Stored data
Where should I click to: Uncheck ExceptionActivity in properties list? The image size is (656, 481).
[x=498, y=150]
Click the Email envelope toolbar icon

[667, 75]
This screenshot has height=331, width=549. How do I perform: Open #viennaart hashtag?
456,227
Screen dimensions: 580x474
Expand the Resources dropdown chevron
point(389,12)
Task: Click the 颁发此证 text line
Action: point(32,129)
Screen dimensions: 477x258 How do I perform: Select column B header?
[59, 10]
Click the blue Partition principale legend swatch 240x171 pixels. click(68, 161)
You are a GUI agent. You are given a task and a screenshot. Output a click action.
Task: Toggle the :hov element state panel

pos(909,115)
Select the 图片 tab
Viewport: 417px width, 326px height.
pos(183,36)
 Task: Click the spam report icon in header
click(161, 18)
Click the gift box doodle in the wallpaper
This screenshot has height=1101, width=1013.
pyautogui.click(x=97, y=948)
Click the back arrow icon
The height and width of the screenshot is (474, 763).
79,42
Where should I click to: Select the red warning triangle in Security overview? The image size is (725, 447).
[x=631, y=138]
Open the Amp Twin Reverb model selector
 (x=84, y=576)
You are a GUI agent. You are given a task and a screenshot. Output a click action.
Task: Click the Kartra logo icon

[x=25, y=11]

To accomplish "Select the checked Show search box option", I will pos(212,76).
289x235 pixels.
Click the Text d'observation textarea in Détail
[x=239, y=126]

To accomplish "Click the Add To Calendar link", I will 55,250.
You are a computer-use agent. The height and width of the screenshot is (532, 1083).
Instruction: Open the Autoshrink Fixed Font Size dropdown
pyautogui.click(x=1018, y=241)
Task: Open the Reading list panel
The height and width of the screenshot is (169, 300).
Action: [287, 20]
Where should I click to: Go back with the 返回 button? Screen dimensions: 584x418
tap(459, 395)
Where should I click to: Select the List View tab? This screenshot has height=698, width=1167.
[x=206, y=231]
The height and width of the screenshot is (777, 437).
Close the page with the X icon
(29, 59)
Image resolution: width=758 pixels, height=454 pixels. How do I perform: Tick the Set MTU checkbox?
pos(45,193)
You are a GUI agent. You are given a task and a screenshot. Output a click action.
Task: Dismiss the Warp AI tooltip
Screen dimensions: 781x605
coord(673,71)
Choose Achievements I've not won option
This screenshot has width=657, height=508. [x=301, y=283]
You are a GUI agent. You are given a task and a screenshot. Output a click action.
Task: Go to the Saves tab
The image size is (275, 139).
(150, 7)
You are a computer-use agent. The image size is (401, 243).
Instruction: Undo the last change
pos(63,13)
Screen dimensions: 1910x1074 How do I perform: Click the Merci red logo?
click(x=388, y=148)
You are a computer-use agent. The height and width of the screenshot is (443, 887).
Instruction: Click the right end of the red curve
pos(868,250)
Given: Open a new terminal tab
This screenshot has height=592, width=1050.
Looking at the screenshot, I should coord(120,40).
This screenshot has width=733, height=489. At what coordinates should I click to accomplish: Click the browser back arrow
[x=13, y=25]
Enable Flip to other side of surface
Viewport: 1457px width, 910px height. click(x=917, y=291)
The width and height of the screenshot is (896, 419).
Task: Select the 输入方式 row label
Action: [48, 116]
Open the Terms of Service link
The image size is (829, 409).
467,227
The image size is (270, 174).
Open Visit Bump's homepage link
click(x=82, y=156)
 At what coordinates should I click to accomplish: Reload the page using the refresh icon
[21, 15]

REQUIRED WORK:
Scan the entries above for the word "computer", then copy every line in which it occurs.

ANSWER FOR THE TASK:
You are a computer-use agent. The height and width of the screenshot is (532, 1083).
You are a computer-use agent. The image size is (401, 243).
You are a computer-use agent. The height and width of the screenshot is (443, 887).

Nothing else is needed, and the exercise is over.